Rising NPLs' possible financial feedback impacts worrisome
ADB says employment, GDP may receive major shocks in BD, India and other regional countries
Jasim Uddin Haroon | Sunday, 29 October 2017
Swelling non-performing loans in Bangladesh, among other regional countries, is worrisome for their potential macro-financial "feedback" effects like economic growth and employment slowdowns.
The Asian Development Bank (ADB) made such observations following surveys that found the NPLs on such problematic rise, both by amount and share of total credits, in Bangladesh and India in South Asia and some other countries on the regional plane.
Feedback effect on financial indicators, such as NPLs, could affect macroeconomic conditions and in turn affect macroeconomic indicators like employment and gross domestic product (GDP).
Asian Economic Integration Report (AEIR) 2017, a report of the Manila-based Asian development-financier, released few days back, noted that NPL has been on the upturn in such proportion particularly since 2010.
The AEIR also cited regional countries like China, Indonesia and Mongolia where such idle loans marked such increase disproportionately.
"Increasing NPL levels reflect weak macroeconomic conditions and excess leverage; and they have harmful feedback effects on the overall economy," the report says.
Its empirical findings show that while macroeconomic conditions and bank-specific factors such as rapid credit growth and excessive bank lending contribute to the buildup of NPLs, a sustained increase can likewise lead to a reduction in credit supply and slowdown in overall economic activity.
A panel vector auto-regression analysis of macro-financial implications of NPLs in emerging Asia offers new insights and significant evidence for the feedback effects of NPLs on real economy and financial variables.
The ADB report, however, says the recent rise in NPLs in some Asian economies calls for close monitoring due to potential macro-financial feedback effects and implications for the region's financial stability.
"This conceptual framework captures the interplay between macro financial variables and NPLs along with the potential channels of financial spillovers across borders."
Moreover, the panel VAR impulse response functions confirm that positive shocks to GDP growth and credit supply both slow NPL-ratio growth while contractionary monetary policy shocks and shocks to unemployment both increase growth in NPL ratio.
"More importantly, rising NPL ratio growth decreases GDP growth, credit supply, and increases the unemployment rate," it said.
In its policy consideration for enhancing resilience in financial sector it said growing cross-border banking activities and systemic importance of some large regional financial institutions underscore the need to discuss regional regulatory cooperation, including resolution mechanisms for interconnected regional banks.
Supervisory colleges for regionally active foreign banks can be an effective regional cooperation tool to strengthen cross-border supervision in Asia.
The ADB suggests regional cooperation to develop effective resolution mechanisms for distressed assets of cross-border financial institutions that, in turn, can also complement national efforts to address NPLs efficiently and sustainably.

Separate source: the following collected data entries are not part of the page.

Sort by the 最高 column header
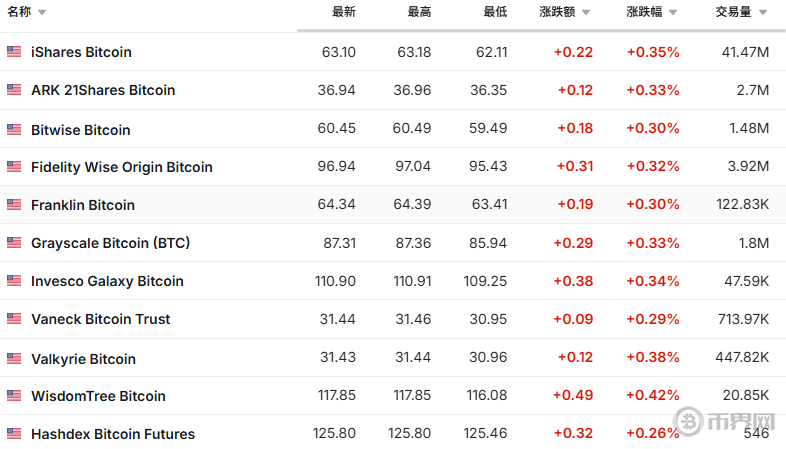 pyautogui.click(x=419, y=12)
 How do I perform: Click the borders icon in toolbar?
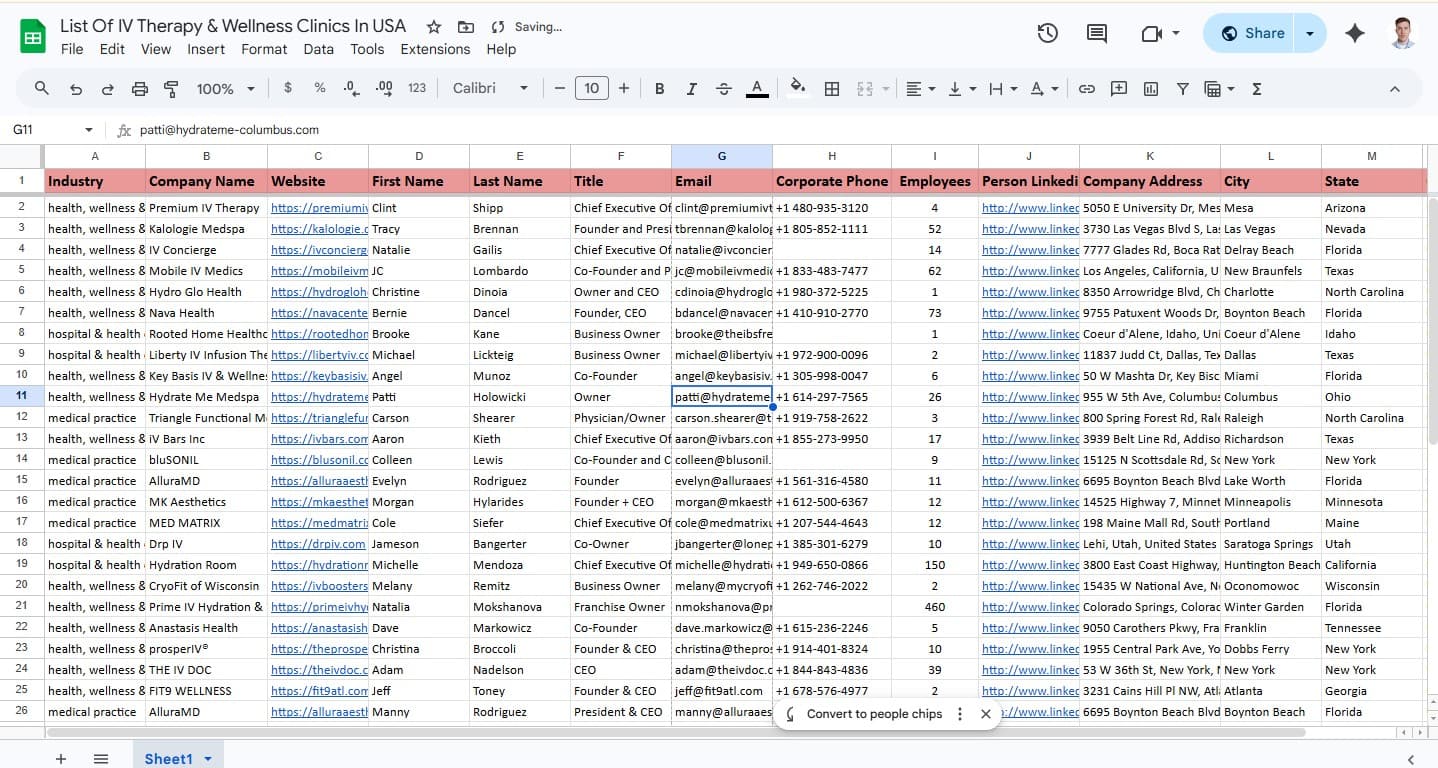coord(831,89)
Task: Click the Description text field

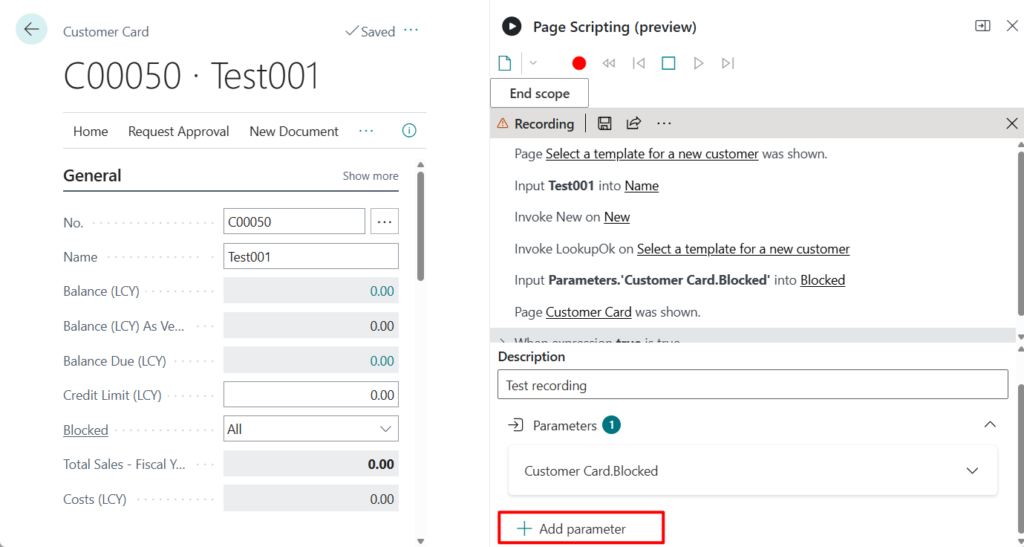Action: coord(752,385)
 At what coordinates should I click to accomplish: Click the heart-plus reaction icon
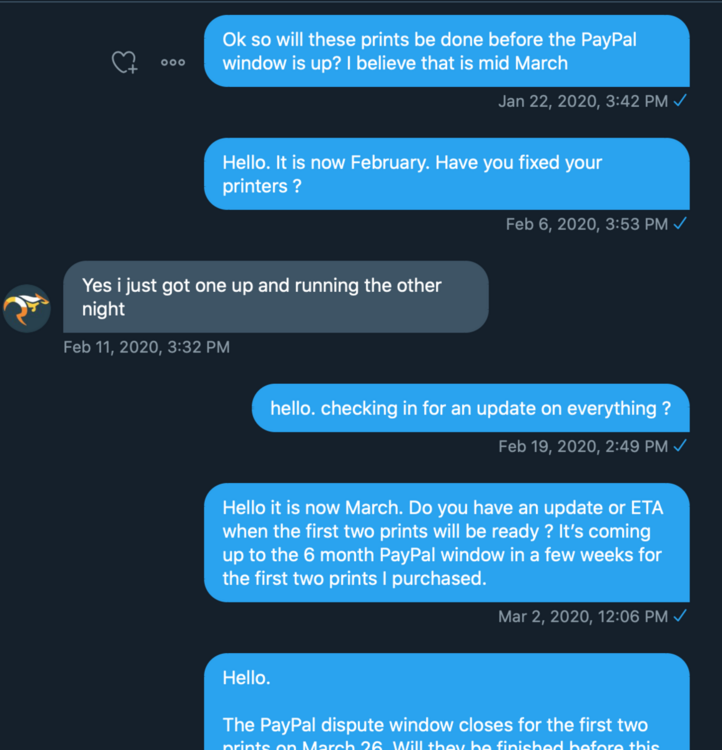pyautogui.click(x=124, y=63)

Leading economists say that the report rightly cited Bangladesh's financial sector in this regard as they also think there is no scope to close the monitoring of the regulators.
Dr Zahid Hussain, the lead economist at the Dhaka office of the World Bank, told the FE that the report correctly identified the vulnerability of Asian economies to growing NPLs in the banking system, both as a cause of possible macroeconomic crisis and as an effect of such crisis, if they arise from other shocks.
"With rising financial integration within Asia, such crisis can spill over into other countries within the region as well," Dr Hussain said, striking a note of caution.
"It is therefore important to develop monitoring and supervision systems at the regional level. Bangladesh is still not that highly integrated with the regional financial systems, but as trade and investment grows, it is likely to become more integrated than it currently is," he added.
He thinks this will increase the country's exposure to the spillover risks. Also, the NPL problem is a major weakness in Bangladesh's banking system, particularly in the state-owned banks.
"The feedback effects highlighted in the report are very much relevant to Bangladesh, too," the World Bank economist said about the ADB observations.
"Containing the growth in NPLs and establishing accountability of both the lenders and the borrowers as part of addressing this problem must be assigned a high priority in financial regulation in Bangladesh," he commented.
Anis A. Khan, chairman of the Association of Bankers, Bangladesh Limited, told the FE that NPL is really a great concern for them as it impacts many banking indicators.
"Higher NPL means it affects our profitability and we give lower dividend to the shareholders," said Mr Khan, also Managing Director at Mutual Trust Bank.
He however said this is hardly correlated with cross-country banks.
Country's banking sector witnessed a worrisome rise in classified loans, amounting to Tk. 741.5 billion, as of June 30 last.
Central bank's quarterly report mentioned the ratio of gross NPL to total outstanding loans for state-owned commercial banks, private commercial banks, foreign commercial banks, and specialised banks at 26.8 per cent, 5.8 per cent, 7.9 per cent and 23.8 per cent respectively at the end-June 2017.